**Exercise task 1:** Repeat the part of the Black Mass review starting with "Time was, when" and going on through "very long time.".
**Exercise task 2:**
Answer these questions from the Black Mass review:
(a) What does the review say Depp gives in Black Mass?
(b) For how many years did Bulger operate around Boston?
(c) What color are the eyes Depp has in the role?
**Exercise task 3:** Pick up the Black Mass review after its last sentence and keep writing it.
══ Document text ══
Time was, when Johnny Depp’s name attached to a movie could be interpreted as a guarantee of quality, but to be fair, it’s been a while since that maxim held true. A once keen ability to pick the right project has lately foundered amidst a welter of vanity puff-pieces. So it’s heartening to report that Black Mass is a major step in the right direction, with Depp submitting his best performance in a very long time.

Here, he’s depicting real life  villain James ‘Whitey’ Bulger, a career criminal who operated successfully around his home town of Boston over a period of thirty years, largely because his brother, Bobby, was a senator and his best friend, John Connolly,  an FBI agent. Bulger cannily formed an ‘alliance’ with Connolly, trading inside information on his rivals to ensure that he could operate his web of vice and murder with complete impunity.

Depp has worked hard to make himself look unattractive – complete with thinning hair, bad teeth and pale blue eyes, he’s hardly recognisable as his former self. Initial fears that this is simply going to be a ‘makeup led’ performance are soon quashed, as he submits a convincing turn as a repellent psychopath, a man who can skip from helping an old lady with her shopping, to shooting a man point blank in the face, without raising so much as an eyebrow.
═══
══ Data ══
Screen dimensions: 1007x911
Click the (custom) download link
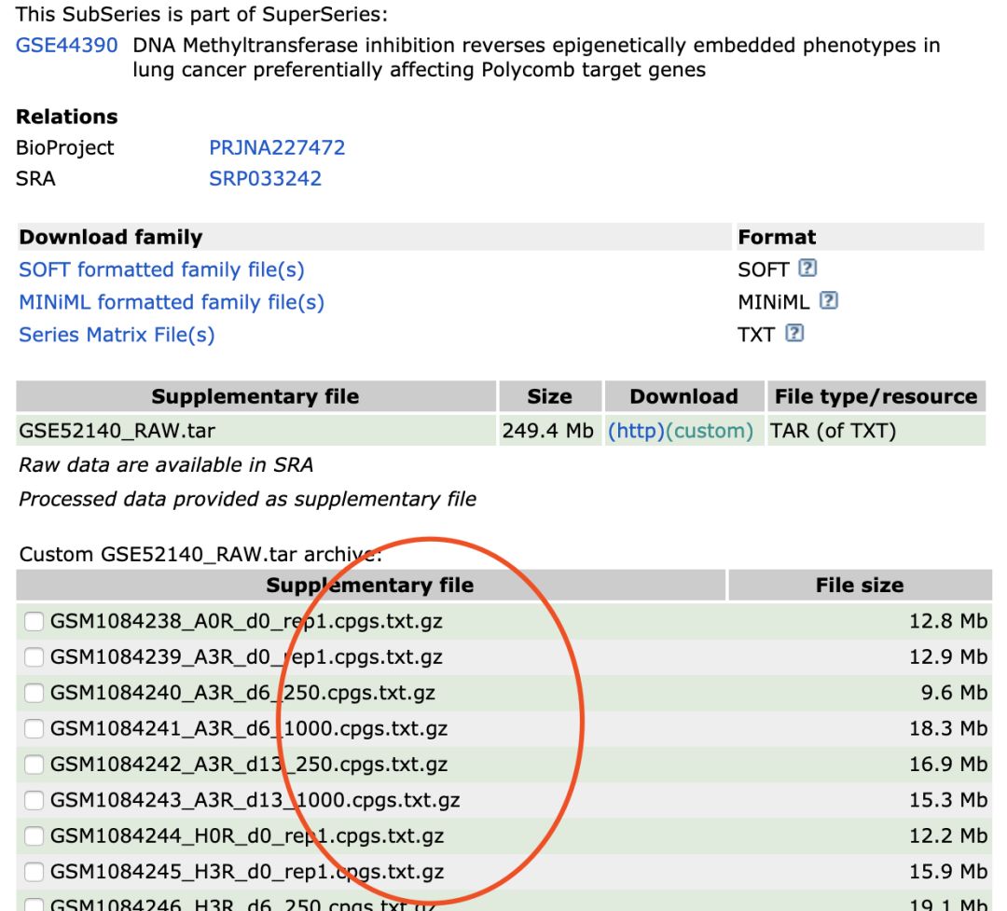point(709,431)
═══
**Exercise result 1:**
Time was, when Johnny Depp’s name attached to a movie could be interpreted as a guarantee of quality, but to be fair, it’s been a while since that maxim held true. A once keen ability to pick the right project has lately foundered amidst a welter of vanity puff-pieces. So it’s heartening to report that Black Mass is a major step in the right direction, with Depp submitting his best performance in a very long time.

**Exercise result 2:**
(a) His best performance in a very long time.
(b) Thirty years.
(c) Pale blue.

**Exercise result 3:**
There’s a lot of unflinching violence on show here, but its matched by a sharp script by Mark Mallouk and Jez Butterworth and there’s the added bonus of a supporting cast to die for – Joel Edgerton, Benedict Cumberbatch, Kevin Bacon, Peter Sargaard… Seriously, there’s enough talent on show here to fill several movies; but there’s no denying that this is Depp’s film and he has a field day with it.

Like many real life stories, if presented as a piece of fiction, this would seem unlikely. Stay in your seat for the closing credits which offer glimpses of the real protagonists and we’re finally able to fully appreciate the lengths to which director Scott Cooper has gone to ensure that his actors resemble the major players.